Pur non sottovalutando il fatto che la Corte, con la pronuncia in oggetto, contribuisca a chiarire che per i fatti di corruzione commessi in epoca antecedente all'entrata in vigore della legge 190/2012 non sia consentito applicare l'interdizione dai pubblici uffici nel caso in cui la pena da applicare (esclusi gli aumenti per la continuazione) sia inferiore ai tre anni (operando in tal caso il limite previsto dall'art. 29 c.p.), si ritiene, tuttavia, che la stessa assuma preminente rilievo con riferimento ai profili processuali trattati, riguardanti l'istituto del patteggiamento; come già accennato, infatti, la sentenza affronta molteplici problematiche concernenti tale istituto ribadendo, e riepilogando efficacemente, importanti principi enunciati nel tempo dalla stessa Corte in tema di applicazione della pena su richiesta delle parti.
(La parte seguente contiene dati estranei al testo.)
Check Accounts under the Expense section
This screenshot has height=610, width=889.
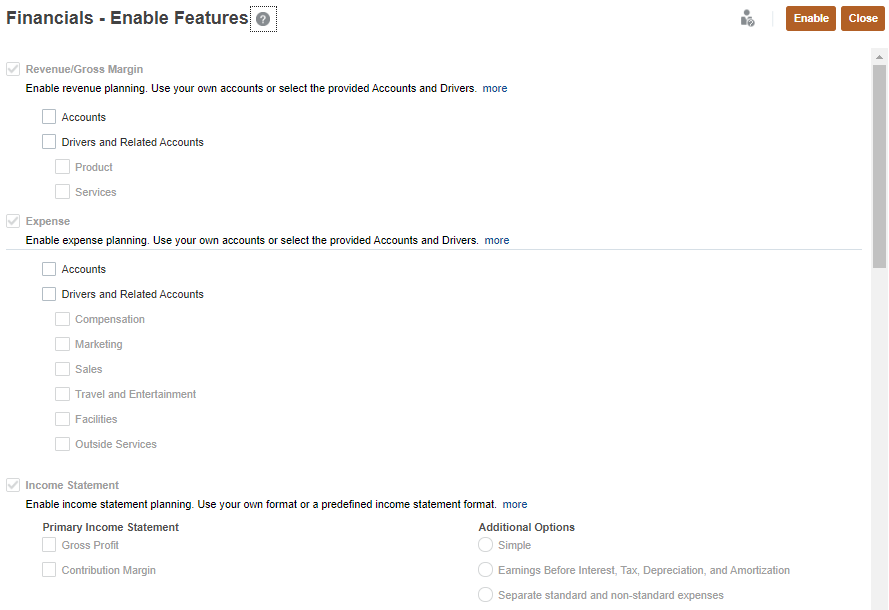pyautogui.click(x=48, y=268)
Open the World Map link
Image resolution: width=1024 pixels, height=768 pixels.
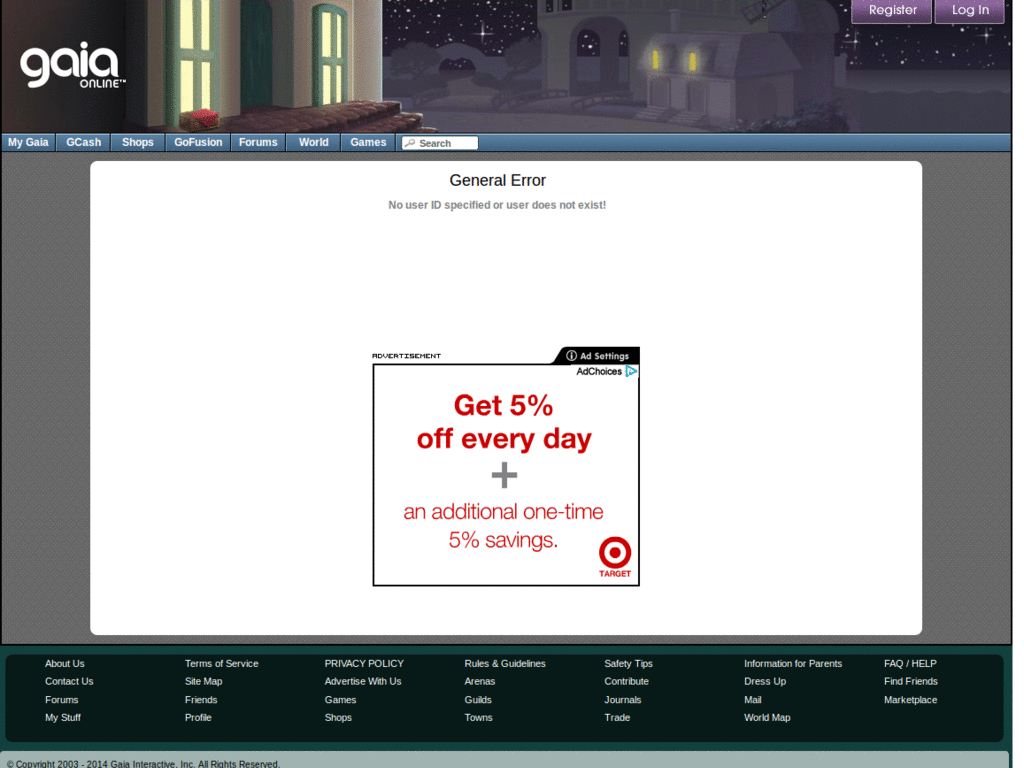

Posta la natura negoziale dell'istituto, in primis si evidenziano con chiarezza limiti che incontrano il giudice di merito prima, ed il giudice di legittimità poi, nella valutazione dell'accordo intervenuto tra le parti, in secondo luogo si analizzano, proprio con riferimento a tali limitati poteri del giudicante, le inevitabili ricadute dal punto di vista motivazionale (Cass., Sez. III, 24 giugno 2015, n. 34902; Cass., Sez VI, 1 aprile 2015, n. 15927; Cass, Sez. III, 13 febbraio 2013, n. 10286).

Tutti profili che molto da vicino interessano l'attività quotidiana del difensore, sia nella delicata fase in cui, valutata l'opportunità di scegliere tale rito premiale per contenere le eventuali conseguenze sanzionatorie, si trova a sottoporre al pubblico ministero una proposta di accordo, sia nella fase, altrettanto delicata, in cui si trova ad esercitare quell' irrinunciabile potere di controllo sulla motivazione del giudice attribuitogli dalla legge, seppur con tutti i limiti che discendono dalle caratteristiche dell'istituto.

Guida all'approfondimento

DE GASPERIS, La rideterminazione della pena illegale nel patteggiamento, in Cass. pen., 10, 2015, p. 3784;

DOLCINI, Appunti su corruzione e legge anti – corruzione, in Riv. It. Dir. E proc. pen., fasc. 2, 2013, p. 527.